TASK INSTRUCTIONS =
• a. In the passage on Marcus Caelius Rufus, whom did he prosecute in 59 BC?
• b. Carry on the passage on Marcus Caelius Rufus, beginning after its final sentence.

PASSAGE GIVEN =
= Marcus Caelius Rufus =

1st century BCE Roman politician

Marcus Caelius Rufus (died 48 BC) was an orator and politician in the late Roman Republic. He was born into a wealthy equestrian family from Interamnia Praetuttiorum, on the central east coast of Italy. He is best known for his prosecution of Gaius Antonius Hybrida in 59 BC. He was also known for his trial for public violence (de vi publica) in March 56 BC, when Cicero defended him in the extant speech Pro Caelio, and as both recipient and author of some of the best-written letters in the ad Familiares corpus of Cicero's extant correspondence (Book 8). He may be the Rufus named in the poems of Catullus.

MATERIAL =
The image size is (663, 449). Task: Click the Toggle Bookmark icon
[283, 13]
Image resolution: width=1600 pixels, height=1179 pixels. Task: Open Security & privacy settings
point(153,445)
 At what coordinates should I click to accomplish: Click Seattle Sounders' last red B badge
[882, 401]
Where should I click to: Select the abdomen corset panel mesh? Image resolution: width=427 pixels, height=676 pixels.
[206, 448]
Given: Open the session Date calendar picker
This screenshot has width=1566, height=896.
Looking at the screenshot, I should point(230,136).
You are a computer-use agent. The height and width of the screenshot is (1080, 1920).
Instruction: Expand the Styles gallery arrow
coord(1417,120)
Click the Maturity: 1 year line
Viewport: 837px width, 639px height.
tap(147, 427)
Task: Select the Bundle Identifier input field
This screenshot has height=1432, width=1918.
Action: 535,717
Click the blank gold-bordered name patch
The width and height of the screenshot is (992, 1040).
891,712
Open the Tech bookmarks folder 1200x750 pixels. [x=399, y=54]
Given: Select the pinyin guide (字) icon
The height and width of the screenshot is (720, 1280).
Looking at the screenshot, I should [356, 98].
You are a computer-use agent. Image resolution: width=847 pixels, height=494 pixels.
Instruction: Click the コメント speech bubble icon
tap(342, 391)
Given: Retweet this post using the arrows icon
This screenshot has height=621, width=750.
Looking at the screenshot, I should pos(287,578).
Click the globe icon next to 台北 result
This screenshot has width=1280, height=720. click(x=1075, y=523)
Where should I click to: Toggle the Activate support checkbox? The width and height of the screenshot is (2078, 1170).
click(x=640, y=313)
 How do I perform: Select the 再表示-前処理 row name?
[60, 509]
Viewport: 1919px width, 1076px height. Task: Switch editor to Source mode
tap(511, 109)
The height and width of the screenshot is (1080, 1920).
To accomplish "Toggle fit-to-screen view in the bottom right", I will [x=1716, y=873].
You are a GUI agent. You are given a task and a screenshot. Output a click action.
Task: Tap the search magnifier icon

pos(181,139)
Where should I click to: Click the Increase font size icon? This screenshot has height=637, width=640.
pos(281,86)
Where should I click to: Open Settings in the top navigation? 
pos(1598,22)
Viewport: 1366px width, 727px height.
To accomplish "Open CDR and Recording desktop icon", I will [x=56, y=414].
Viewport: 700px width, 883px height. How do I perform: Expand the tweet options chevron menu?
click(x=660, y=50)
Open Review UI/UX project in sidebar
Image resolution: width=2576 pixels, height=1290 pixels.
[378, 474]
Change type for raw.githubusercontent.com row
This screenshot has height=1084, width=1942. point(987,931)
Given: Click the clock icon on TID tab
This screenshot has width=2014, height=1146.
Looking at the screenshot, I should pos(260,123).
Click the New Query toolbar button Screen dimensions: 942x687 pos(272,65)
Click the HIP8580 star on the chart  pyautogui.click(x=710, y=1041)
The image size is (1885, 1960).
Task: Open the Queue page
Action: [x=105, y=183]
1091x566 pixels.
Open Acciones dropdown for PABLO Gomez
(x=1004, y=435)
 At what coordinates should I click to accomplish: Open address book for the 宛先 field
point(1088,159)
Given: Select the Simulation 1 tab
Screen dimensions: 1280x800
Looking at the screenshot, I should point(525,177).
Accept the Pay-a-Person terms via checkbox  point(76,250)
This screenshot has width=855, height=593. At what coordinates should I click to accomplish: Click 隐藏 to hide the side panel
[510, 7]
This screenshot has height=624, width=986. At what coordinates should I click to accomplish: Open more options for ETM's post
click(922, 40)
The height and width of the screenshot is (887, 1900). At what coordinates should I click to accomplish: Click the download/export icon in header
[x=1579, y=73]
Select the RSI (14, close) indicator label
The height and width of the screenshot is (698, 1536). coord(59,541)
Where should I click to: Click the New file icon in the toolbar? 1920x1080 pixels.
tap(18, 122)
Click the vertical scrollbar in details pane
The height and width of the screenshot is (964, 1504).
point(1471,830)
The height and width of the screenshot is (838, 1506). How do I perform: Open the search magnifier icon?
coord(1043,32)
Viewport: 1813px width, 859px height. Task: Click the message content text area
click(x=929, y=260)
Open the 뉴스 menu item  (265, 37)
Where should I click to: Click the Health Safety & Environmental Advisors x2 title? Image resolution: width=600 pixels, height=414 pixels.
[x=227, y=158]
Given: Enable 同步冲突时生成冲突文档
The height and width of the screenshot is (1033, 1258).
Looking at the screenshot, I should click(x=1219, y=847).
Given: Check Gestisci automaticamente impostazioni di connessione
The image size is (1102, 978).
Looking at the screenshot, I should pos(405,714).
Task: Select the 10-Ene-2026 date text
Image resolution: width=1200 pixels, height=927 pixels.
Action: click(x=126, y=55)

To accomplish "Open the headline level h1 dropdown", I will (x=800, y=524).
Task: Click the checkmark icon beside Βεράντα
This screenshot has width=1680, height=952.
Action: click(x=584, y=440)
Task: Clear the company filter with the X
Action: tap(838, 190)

EXPECTED OUTPUTS =
• a. Gaius Antonius Hybrida.

• b.
==Life and career==
In his twenties, Caelius became associated with Crassus and Cicero, while he was also briefly connected to Catiline and his conspiracy. Caelius first achieved fame through his successful prosecution in 59 BC of Gaius Antonius Hybrida for corruption. Antonius Hybrida had served as consul with Cicero for the year 63 BC, and his prosecution was a sign of the negative political atmosphere towards Cicero at the time. A year later, in 58 BC, Cicero was exiled, through the efforts of his political enemy Publius Clodius Pulcher. Cicero was recalled from exile in 57 BC with the help of his ally Titus Annius Milo, who was tribune at the time.

Sometime around 57 BC, Caelius and Clodia are believed to have had an affair which ended acrimoniously. In 56 BC, Caelius was prosecuted for vis (violence), specifically for murdering an ambassador. He was successfully defended by Crassus and, more famously, Cicero, whose speech Pro Caelio argued that the prosecutor, Atratinus, was being manipulated by Clodia to get revenge on Caelius for an affair gone wrong.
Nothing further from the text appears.